YOUR OBJECTIVE: Every line in the data below from the one containing "This screenshot has height=536, width=1139." down to the one containing "The width and height of the screenshot is (768, 561).", both included, must be retyped exactly; no other line is to appear.
═════ DATA SECTION
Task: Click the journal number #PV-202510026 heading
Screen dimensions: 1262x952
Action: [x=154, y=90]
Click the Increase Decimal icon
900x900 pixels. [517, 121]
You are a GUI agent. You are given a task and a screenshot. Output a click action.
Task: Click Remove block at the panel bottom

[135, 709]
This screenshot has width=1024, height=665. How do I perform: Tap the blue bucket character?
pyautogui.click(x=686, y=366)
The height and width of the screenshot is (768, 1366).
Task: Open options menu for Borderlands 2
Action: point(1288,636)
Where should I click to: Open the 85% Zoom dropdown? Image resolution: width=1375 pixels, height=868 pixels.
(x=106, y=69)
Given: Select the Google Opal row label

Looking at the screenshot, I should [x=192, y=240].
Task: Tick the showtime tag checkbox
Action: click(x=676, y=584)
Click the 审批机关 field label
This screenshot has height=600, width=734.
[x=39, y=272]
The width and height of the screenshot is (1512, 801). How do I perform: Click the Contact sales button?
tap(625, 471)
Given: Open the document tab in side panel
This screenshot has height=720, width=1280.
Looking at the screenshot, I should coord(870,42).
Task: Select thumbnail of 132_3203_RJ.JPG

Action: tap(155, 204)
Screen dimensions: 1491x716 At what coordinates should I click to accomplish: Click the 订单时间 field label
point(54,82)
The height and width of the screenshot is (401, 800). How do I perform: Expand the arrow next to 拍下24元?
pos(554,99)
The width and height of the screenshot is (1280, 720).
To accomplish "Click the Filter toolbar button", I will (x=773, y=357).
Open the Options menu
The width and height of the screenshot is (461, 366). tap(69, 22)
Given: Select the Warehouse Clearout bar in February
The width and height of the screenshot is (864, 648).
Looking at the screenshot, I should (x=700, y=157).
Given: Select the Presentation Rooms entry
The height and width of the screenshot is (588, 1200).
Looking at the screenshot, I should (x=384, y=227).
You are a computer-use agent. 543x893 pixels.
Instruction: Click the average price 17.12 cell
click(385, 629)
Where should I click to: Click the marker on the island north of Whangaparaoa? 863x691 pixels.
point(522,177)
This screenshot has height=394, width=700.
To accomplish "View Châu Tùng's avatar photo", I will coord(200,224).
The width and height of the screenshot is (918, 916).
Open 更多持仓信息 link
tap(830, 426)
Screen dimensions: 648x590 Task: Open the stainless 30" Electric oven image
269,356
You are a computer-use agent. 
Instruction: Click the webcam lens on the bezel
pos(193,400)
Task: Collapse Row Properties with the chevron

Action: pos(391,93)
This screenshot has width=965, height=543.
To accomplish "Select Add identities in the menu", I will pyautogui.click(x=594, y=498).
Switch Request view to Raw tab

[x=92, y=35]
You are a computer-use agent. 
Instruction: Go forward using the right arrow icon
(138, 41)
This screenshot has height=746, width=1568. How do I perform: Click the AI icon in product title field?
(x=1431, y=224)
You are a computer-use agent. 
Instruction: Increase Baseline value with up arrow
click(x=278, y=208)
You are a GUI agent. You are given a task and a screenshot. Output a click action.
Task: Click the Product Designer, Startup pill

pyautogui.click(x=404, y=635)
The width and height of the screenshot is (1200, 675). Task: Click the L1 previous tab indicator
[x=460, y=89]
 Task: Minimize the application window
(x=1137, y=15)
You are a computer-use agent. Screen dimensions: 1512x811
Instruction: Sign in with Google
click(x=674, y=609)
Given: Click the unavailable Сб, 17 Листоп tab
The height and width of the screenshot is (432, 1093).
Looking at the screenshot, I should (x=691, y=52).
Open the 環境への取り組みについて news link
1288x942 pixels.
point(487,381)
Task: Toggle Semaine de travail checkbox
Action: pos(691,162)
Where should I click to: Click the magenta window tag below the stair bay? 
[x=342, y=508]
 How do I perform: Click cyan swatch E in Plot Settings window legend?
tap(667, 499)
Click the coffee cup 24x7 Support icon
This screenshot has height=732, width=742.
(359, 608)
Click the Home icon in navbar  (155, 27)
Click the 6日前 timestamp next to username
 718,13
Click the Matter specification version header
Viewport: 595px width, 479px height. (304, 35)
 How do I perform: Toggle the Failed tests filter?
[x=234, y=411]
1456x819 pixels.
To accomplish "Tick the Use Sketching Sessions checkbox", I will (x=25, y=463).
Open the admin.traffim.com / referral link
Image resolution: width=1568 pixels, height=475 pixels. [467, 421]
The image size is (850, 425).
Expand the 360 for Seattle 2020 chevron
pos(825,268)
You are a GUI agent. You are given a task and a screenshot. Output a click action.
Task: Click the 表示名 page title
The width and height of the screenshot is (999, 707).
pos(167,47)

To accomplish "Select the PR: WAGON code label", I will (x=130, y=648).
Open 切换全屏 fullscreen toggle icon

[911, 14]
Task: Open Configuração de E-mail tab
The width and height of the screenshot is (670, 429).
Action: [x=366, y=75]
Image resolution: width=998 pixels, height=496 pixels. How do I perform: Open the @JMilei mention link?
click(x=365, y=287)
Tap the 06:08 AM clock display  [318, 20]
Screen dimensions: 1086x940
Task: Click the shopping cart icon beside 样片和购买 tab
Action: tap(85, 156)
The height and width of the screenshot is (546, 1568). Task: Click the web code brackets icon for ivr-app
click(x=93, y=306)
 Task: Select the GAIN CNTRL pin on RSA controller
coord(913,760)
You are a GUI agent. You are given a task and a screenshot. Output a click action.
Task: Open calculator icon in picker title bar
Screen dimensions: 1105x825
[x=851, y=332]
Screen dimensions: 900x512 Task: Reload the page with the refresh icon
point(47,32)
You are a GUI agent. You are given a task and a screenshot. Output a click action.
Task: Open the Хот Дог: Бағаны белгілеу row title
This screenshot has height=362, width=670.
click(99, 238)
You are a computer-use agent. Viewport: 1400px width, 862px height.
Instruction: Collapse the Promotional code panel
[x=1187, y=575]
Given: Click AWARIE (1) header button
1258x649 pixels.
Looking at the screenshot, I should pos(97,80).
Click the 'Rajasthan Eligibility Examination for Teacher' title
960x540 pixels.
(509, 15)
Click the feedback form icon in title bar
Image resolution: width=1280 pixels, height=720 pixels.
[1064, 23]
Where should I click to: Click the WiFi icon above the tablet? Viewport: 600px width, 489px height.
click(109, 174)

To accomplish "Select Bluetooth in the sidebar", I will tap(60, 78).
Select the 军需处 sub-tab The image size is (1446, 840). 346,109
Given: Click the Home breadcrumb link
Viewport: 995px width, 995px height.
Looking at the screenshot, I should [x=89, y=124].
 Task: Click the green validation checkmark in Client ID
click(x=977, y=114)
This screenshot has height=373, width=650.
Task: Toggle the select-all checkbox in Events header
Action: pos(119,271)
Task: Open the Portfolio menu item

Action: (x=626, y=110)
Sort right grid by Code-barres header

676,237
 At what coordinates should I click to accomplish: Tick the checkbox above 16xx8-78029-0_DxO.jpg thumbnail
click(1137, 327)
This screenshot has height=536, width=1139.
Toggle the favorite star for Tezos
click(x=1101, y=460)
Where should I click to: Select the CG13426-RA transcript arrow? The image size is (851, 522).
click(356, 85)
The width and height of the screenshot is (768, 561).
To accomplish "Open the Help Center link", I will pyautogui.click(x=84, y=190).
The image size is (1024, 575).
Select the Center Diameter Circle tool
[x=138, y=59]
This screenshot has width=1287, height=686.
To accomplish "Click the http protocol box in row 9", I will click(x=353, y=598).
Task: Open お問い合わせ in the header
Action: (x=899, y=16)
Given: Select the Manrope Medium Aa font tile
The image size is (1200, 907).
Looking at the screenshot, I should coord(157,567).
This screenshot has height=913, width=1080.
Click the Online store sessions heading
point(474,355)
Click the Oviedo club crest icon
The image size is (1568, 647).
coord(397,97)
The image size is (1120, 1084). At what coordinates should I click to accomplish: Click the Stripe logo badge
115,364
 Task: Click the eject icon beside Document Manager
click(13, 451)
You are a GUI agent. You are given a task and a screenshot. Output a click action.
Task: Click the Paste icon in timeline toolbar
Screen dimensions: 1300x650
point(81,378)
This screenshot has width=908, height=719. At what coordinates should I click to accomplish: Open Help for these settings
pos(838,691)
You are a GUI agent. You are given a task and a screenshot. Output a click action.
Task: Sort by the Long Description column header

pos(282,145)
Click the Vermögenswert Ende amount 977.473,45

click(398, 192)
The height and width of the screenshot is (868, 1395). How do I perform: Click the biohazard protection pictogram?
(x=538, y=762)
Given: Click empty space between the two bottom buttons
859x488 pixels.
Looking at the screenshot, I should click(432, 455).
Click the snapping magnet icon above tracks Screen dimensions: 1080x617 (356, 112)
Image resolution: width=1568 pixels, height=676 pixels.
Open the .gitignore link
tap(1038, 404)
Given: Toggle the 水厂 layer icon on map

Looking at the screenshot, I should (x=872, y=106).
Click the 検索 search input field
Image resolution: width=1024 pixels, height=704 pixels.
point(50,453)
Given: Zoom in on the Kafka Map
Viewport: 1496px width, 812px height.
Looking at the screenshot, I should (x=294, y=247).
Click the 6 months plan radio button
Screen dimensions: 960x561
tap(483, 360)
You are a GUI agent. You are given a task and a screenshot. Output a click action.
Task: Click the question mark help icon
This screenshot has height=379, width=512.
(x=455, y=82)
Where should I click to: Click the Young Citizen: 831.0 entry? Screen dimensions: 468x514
══════════
ANSWER SECTION:
This screenshot has height=536, width=1139.
Toggle the favorite star for Tezos
click(x=1101, y=460)
Where should I click to: Select the CG13426-RA transcript arrow? The image size is (851, 522).
click(356, 85)
The width and height of the screenshot is (768, 561).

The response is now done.